Aim of the exercise: Copy the entries below verbatim, omitting any pictures they contain.

Input data:

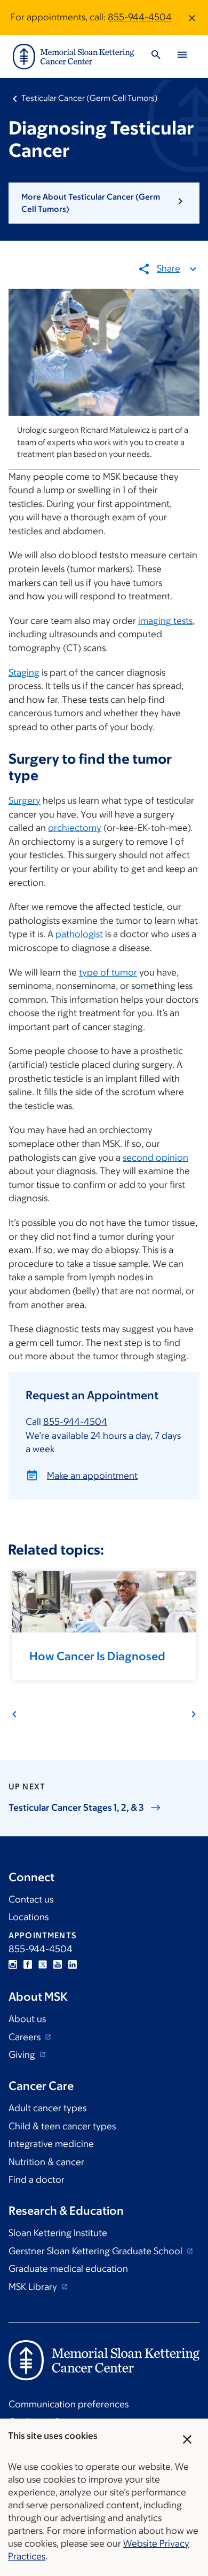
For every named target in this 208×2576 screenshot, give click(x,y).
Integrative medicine (51, 2143)
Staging (24, 672)
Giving (23, 2054)
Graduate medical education (68, 2268)
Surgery (25, 800)
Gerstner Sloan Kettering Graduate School (97, 2251)
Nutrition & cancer (46, 2162)
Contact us (31, 1899)
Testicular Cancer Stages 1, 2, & (76, 1807)
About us (27, 2019)
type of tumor (108, 972)
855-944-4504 (140, 17)
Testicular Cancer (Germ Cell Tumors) (89, 97)
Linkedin (72, 1964)
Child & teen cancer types (62, 2126)
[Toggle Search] (155, 56)
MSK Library (34, 2286)
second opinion (155, 1157)
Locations (29, 1917)
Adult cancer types (47, 2108)
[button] (104, 203)
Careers (26, 2037)
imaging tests (165, 620)
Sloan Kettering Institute (58, 2233)
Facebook (27, 1964)
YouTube (57, 1964)
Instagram (13, 1964)
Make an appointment (92, 1475)
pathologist (79, 934)
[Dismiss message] (192, 18)
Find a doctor (37, 2179)
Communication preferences (69, 2404)
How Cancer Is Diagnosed (97, 1656)
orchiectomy (74, 827)
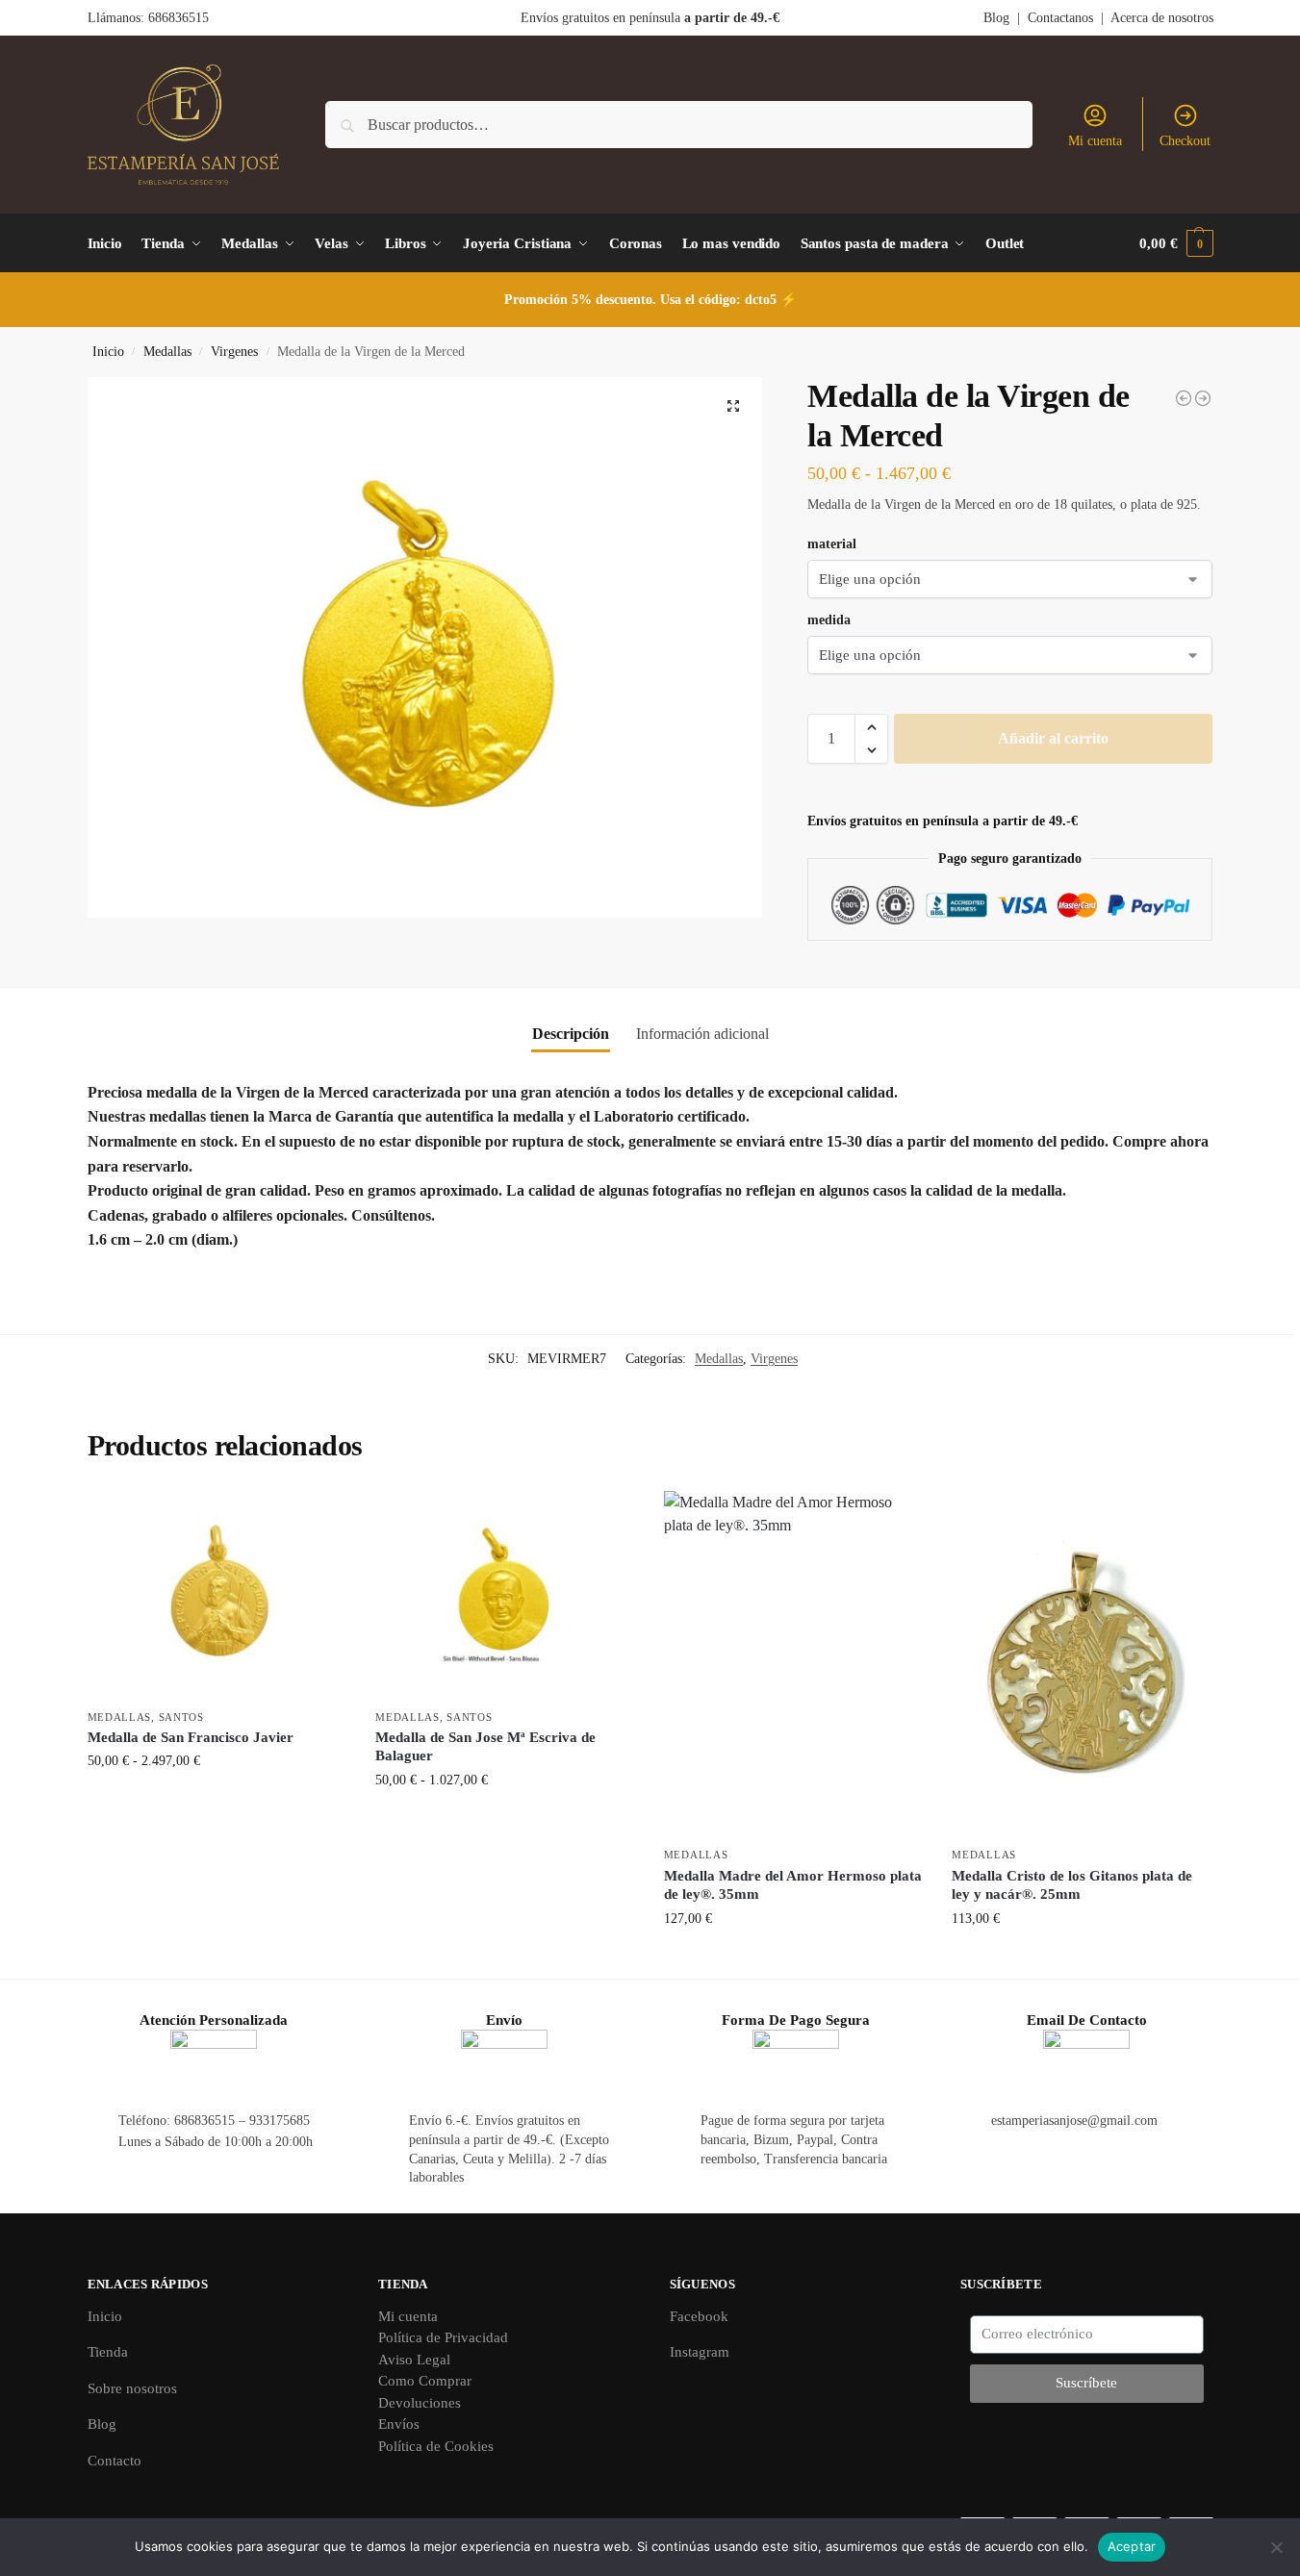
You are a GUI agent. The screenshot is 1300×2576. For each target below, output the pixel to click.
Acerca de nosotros (1161, 18)
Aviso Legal (414, 2359)
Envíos (399, 2424)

Response to the task:
For every named target in this 208×2576 screenshot, give click(x,y).
Integrative medicine (51, 2143)
Staging (24, 672)
Giving (23, 2054)
Graduate medical education (68, 2268)
Surgery (25, 800)
Gerstner Sloan Kettering Graduate School (97, 2251)
Nutrition & cancer (46, 2162)
Contact us (31, 1899)
Testicular Cancer Stages 1, 2, & (76, 1807)
About us (27, 2019)
type of tumor (108, 972)
855-944-4504 (140, 17)
Testicular Cancer (Germ Cell Tumors) (89, 97)
Linkedin (72, 1964)
Child & teen cancer types (62, 2126)
[Toggle Search] (155, 56)
MSK Library (34, 2286)
second opinion (155, 1157)
Locations (29, 1917)
Adult cancer types (47, 2108)
[button] (104, 203)
Careers (26, 2037)
imaging tests (165, 620)
Sloan Kettering Institute (58, 2233)
Facebook (27, 1964)
YouTube (57, 1964)
Instagram (13, 1964)
Make an appointment (92, 1475)
pathologist (79, 934)
[Dismiss message] (192, 18)
Find a doctor (37, 2179)
Communication preferences (69, 2404)
How Cancer Is Diagnosed (97, 1656)
orchiectomy (74, 827)
You are a GUI agent. The screenshot is 1300×2576. For each target below, output the pixel to click.
Acerca de nosotros (1161, 18)
Aviso Legal (414, 2359)
Envíos (399, 2424)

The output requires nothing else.